Data provided:
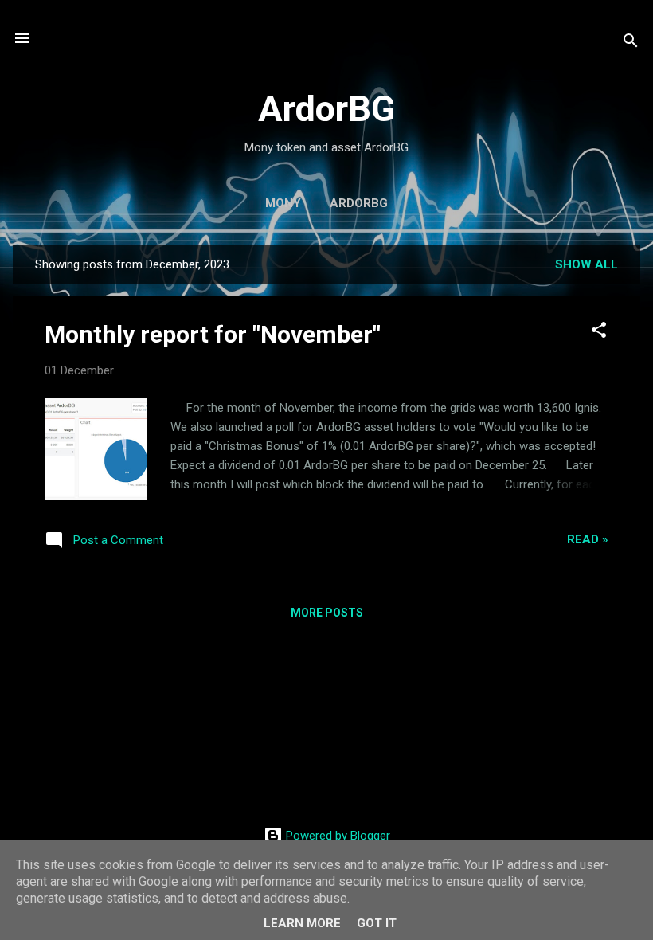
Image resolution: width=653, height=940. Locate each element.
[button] (598, 332)
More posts (327, 612)
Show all (586, 264)
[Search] (630, 43)
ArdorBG (326, 109)
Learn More (302, 923)
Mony (283, 203)
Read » (587, 539)
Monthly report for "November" (213, 334)
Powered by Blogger (336, 835)
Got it (377, 923)
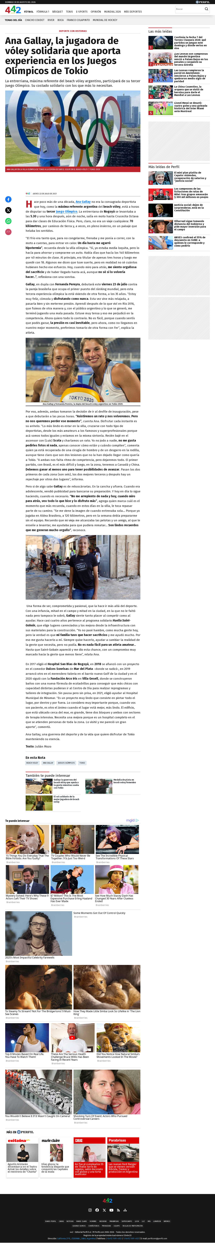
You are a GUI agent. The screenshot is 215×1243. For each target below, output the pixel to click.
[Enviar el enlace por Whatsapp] (8, 221)
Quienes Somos (78, 1226)
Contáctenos (93, 1226)
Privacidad (106, 1226)
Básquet (57, 11)
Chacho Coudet (34, 20)
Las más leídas (160, 31)
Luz (143, 1221)
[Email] (8, 232)
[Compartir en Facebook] (8, 199)
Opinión (96, 11)
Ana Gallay (48, 763)
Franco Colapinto (78, 20)
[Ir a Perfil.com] (203, 2)
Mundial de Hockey (105, 20)
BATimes (167, 1221)
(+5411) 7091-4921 (114, 1238)
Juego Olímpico (66, 211)
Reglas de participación (133, 1226)
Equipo (117, 1226)
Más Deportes (133, 11)
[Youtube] (111, 1210)
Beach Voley (32, 763)
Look (137, 1221)
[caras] (89, 1141)
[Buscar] (206, 9)
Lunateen (157, 1221)
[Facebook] (97, 1210)
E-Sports (82, 11)
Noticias (70, 1221)
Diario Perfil (50, 1221)
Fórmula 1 (43, 11)
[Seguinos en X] (104, 1210)
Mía (149, 1221)
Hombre (93, 1221)
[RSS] (118, 1210)
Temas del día (13, 20)
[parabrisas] (123, 1141)
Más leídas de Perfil (163, 167)
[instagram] (90, 1210)
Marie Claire (81, 1221)
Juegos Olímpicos (66, 763)
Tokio (82, 763)
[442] (107, 1200)
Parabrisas (114, 1221)
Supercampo (127, 1221)
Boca (60, 20)
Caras (61, 1221)
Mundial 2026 (112, 11)
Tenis (69, 11)
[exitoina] (22, 1141)
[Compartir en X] (8, 210)
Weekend (103, 1221)
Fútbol (28, 11)
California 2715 (64, 1238)
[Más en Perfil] (25, 1132)
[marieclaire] (56, 1141)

What is being asked: Format the lines of the listing above, starting at the line containing "You are a GUI" and ending at the line containing "Chacho Coudet (34, 20)", as a Markdown table with the columns Row and Listing line. Leave out any blank lines.

Problem solution:
| Row | Listing line |
|---|---|
| 1 | You are a GUI agent. The screenshot is 215×1243. For each target below, output the pixel to click. |
| 2 | [Enviar el enlace por Whatsapp] (8, 221) |
| 3 | Quienes Somos (78, 1226) |
| 4 | Contáctenos (93, 1226) |
| 5 | Privacidad (106, 1226) |
| 6 | Básquet (57, 11) |
| 7 | Chacho Coudet (34, 20) |